What has been written is not at war with anything decided or even intimated in Coombes v. Getz, 285 U.S. 434, 441, 442, much relied on by appellants. There creditors were complaining of the destruction of a cause of action whereby they were left without a remedy. Here the record does not tell us that any creditors who were such when the first statute was repealed have claims still outstanding for debts contracted then. In the usual course of business deposits made so long ago must almost certainly have been paid through the application of the principle that the first drawings out are to be attributed to the first payments in. Carson v. Federal Reserve Bank, 254 N.Y. 218, 232; 172 N.E. 475. At *185 any rate, there is nothing to the contrary in the pages of this record. The fact is thus apparent that the contract rights of creditors are not involved at all. Whatever complaint is heard as to the substitution of a new remedy in 1910 is not from creditors of that date, unable to collect their debts. The complaint comes to us from stockholders, who took their stock with notice that the remedies against them might be changed from time to time.[*]

Second: The case of the Hagerstown Bank and Trust Company.
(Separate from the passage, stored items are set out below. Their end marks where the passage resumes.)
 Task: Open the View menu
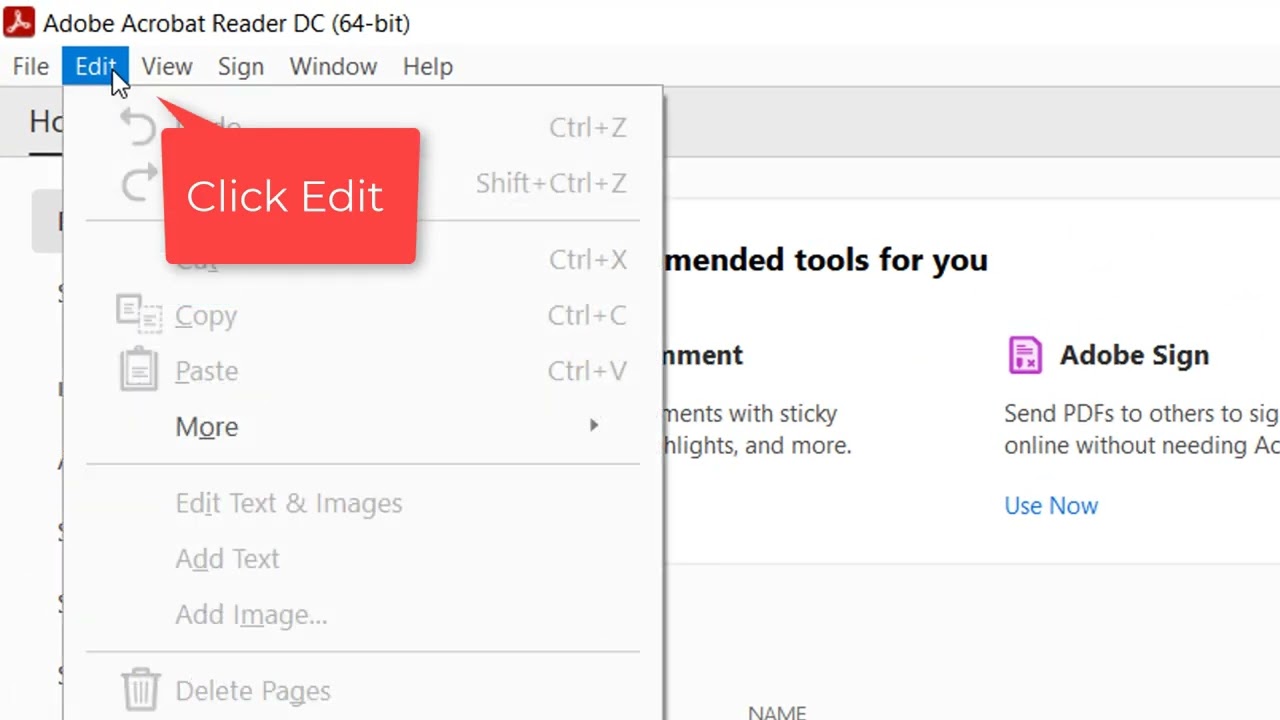click(166, 67)
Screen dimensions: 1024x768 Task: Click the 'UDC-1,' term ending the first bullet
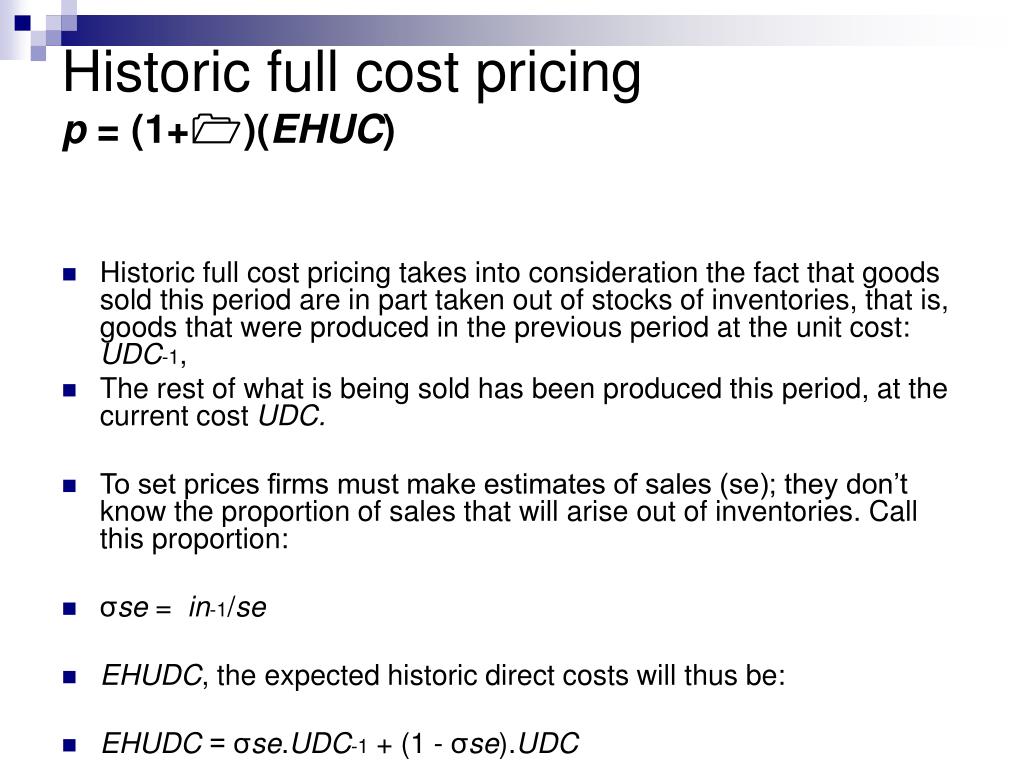144,355

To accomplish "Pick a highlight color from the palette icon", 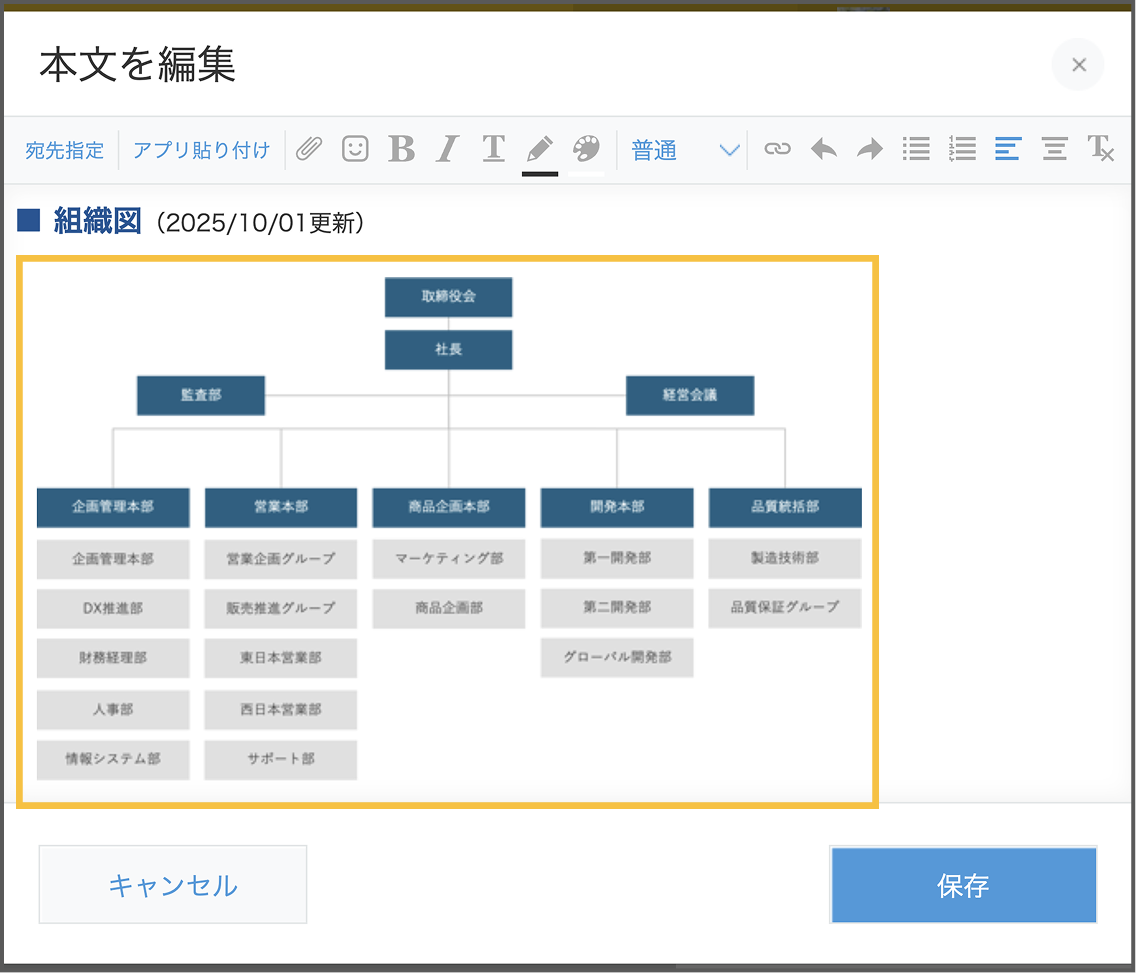I will coord(586,148).
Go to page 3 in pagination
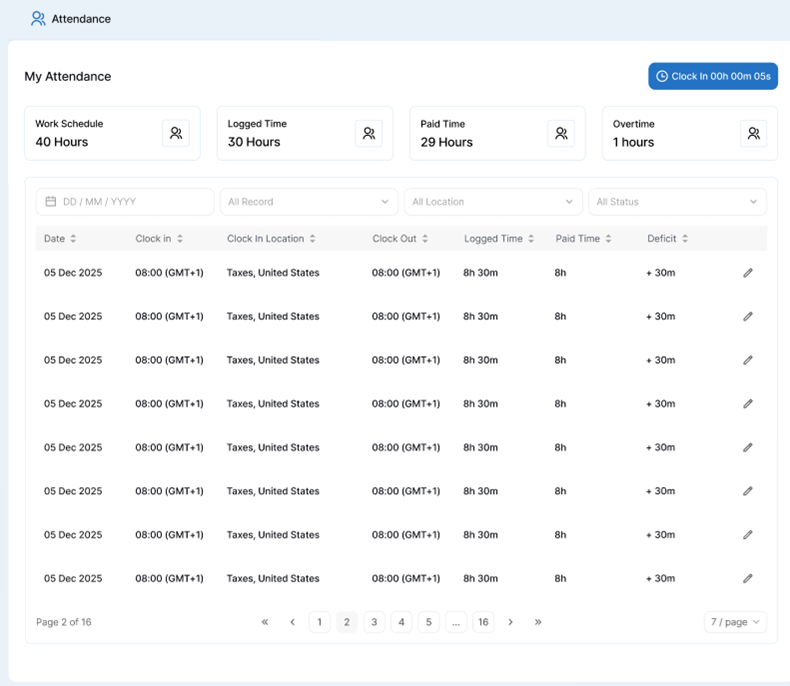790x686 pixels. click(x=374, y=622)
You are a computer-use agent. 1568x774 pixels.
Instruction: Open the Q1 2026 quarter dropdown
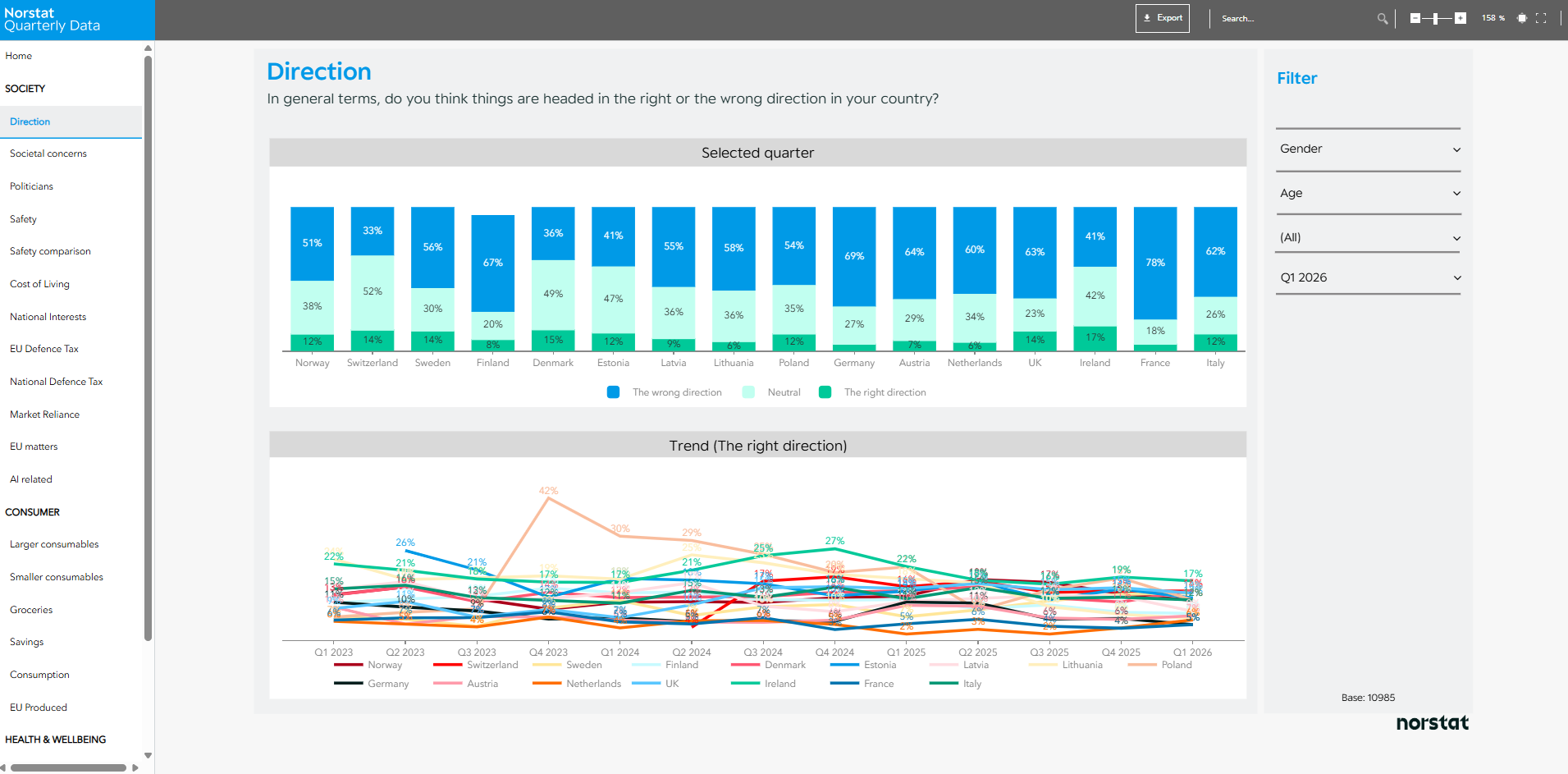click(x=1368, y=278)
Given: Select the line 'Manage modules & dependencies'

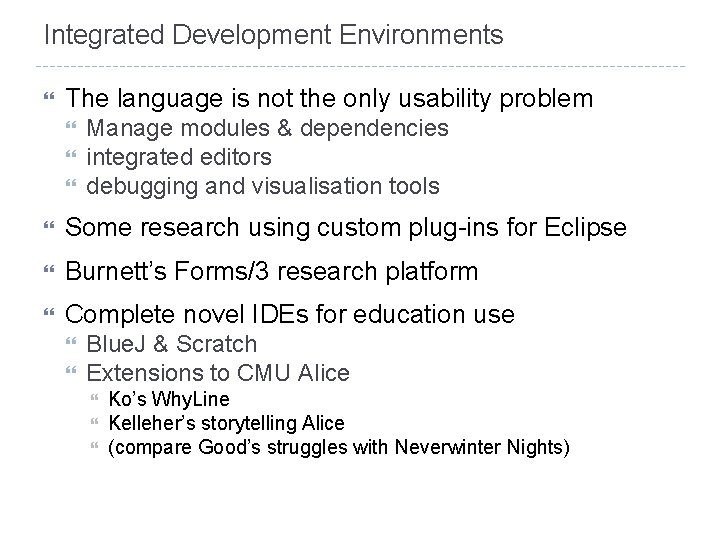Looking at the screenshot, I should (267, 128).

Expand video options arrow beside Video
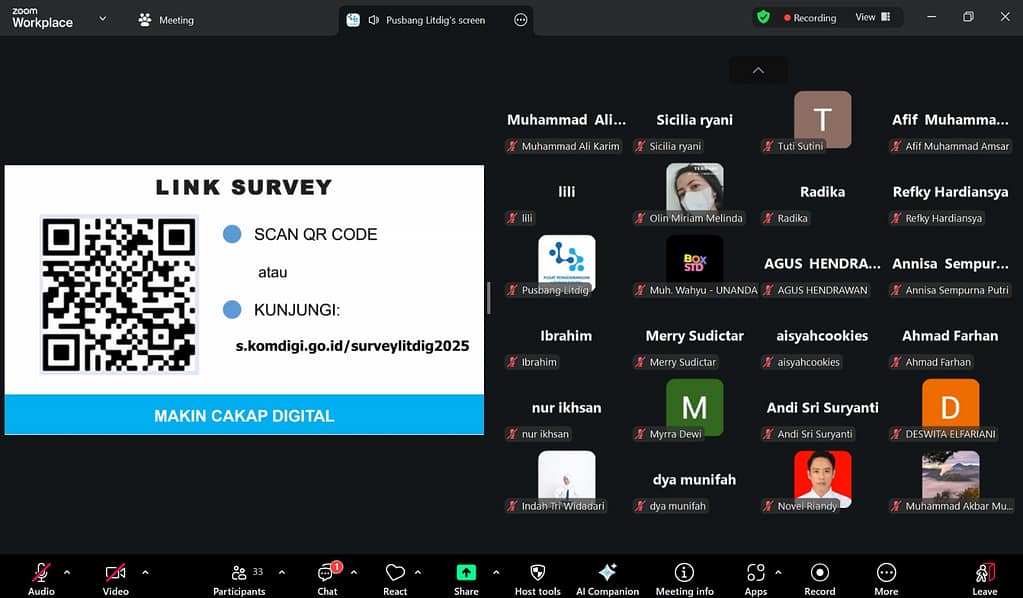click(x=145, y=573)
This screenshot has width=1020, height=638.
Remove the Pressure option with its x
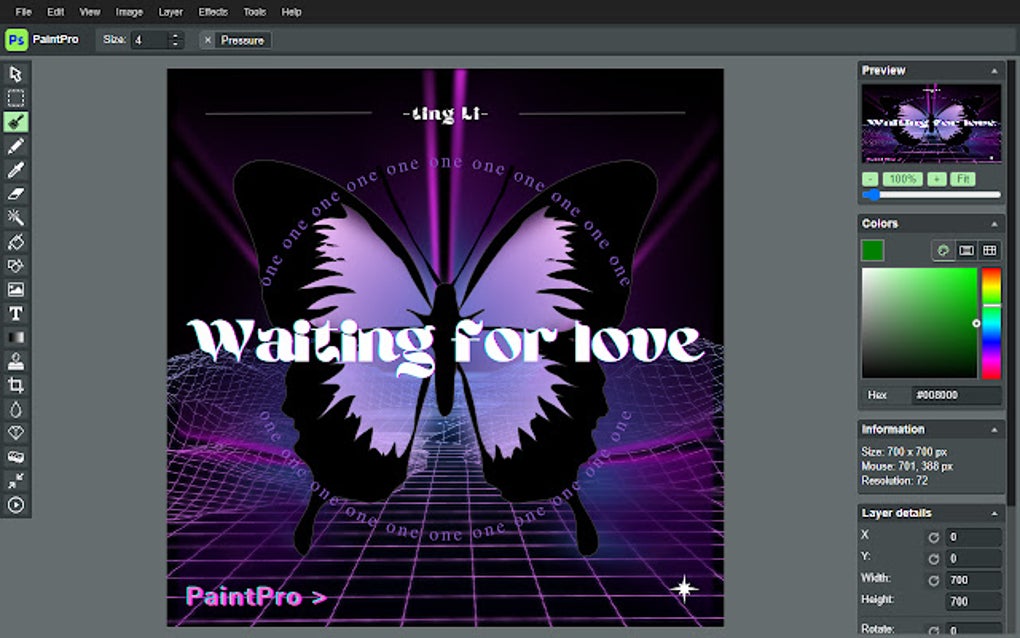tap(207, 40)
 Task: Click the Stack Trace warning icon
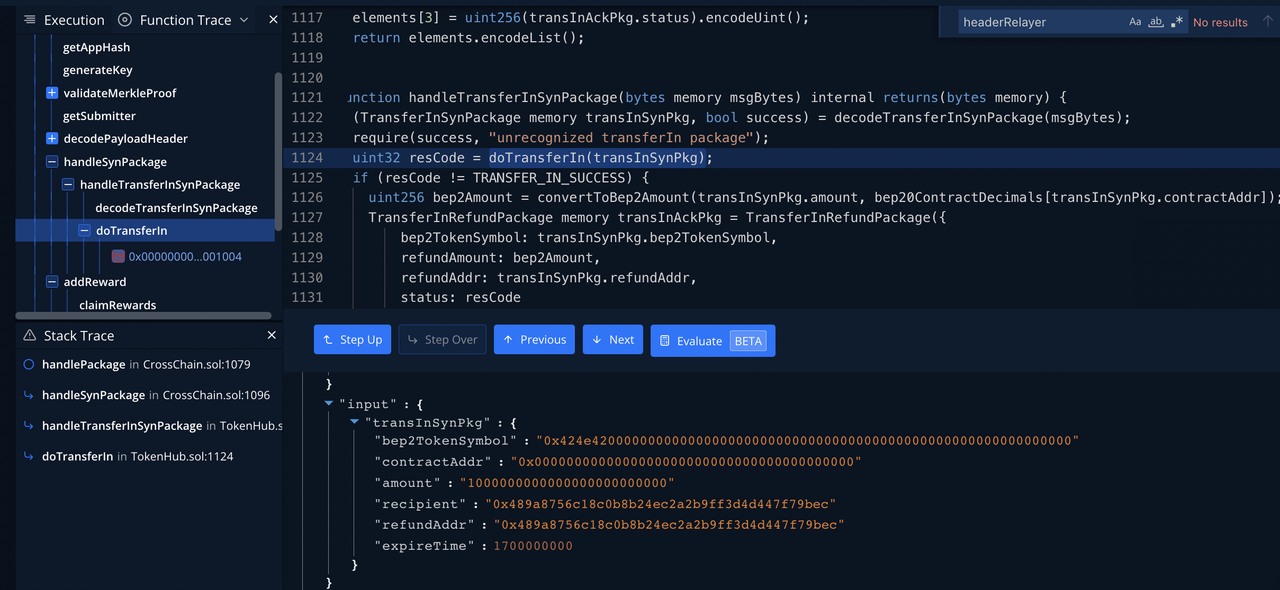[x=29, y=336]
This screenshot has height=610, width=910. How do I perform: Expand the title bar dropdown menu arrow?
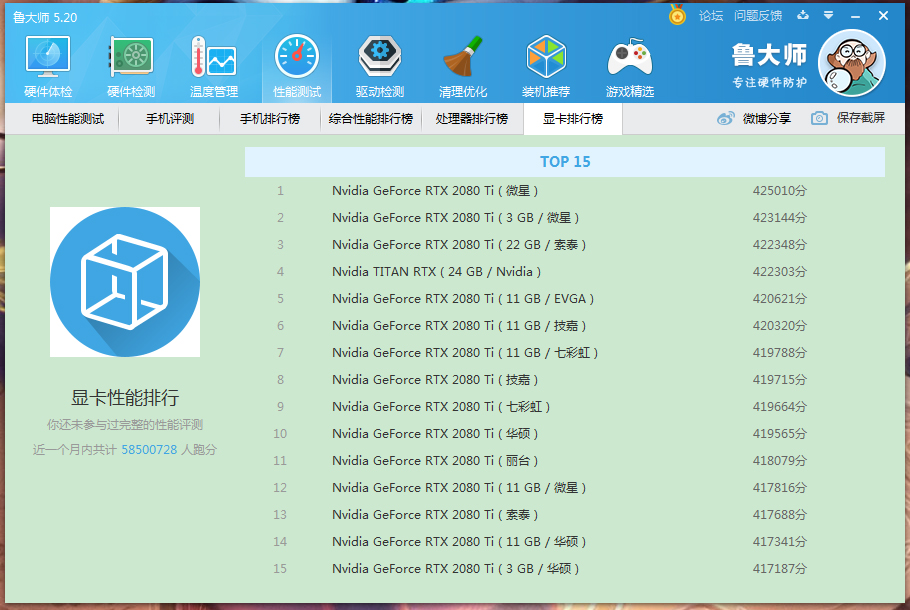click(x=828, y=15)
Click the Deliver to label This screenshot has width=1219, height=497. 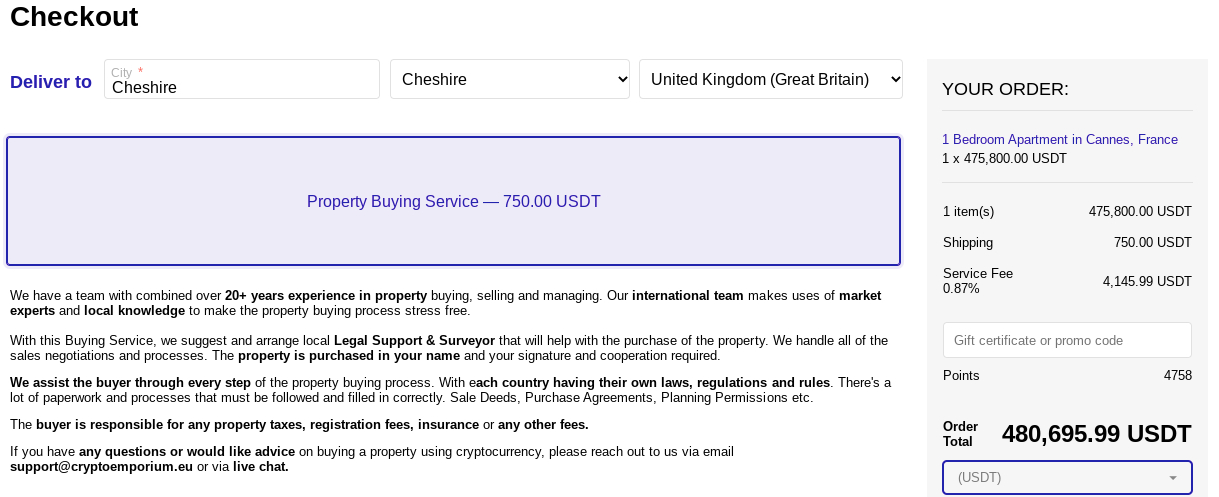[x=51, y=82]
As already pointed out, all the complaining stockholders in this company acquired their shares after the adoption of the Act of 1910, with its new remedial devices. What has been said as to the stockholders in the Peoples Banking Company of Smithsburg applies with redoubled force to the stockholders in the trust company.

The decree in each case should be

Affirmed.

NOTES

[*] Together with No. 299, Stockholders of the Hagerstown Bank & Trust Co. v. Sterling, Receiver. Appeal from the Court of Appeals of Maryland.

[*] "The authority of a state under the so-called reserved power is wide; but it is not unlimited. The corporate charter may be repealed or amended, and, within limits not now necessary to define, the interrelations of state, corporation and stockholders may be changed; but neither vested property rights nor the obligation of contracts of third persons may be destroyed or impaired." Coombes v. Getz, supra, pp. 441, 442.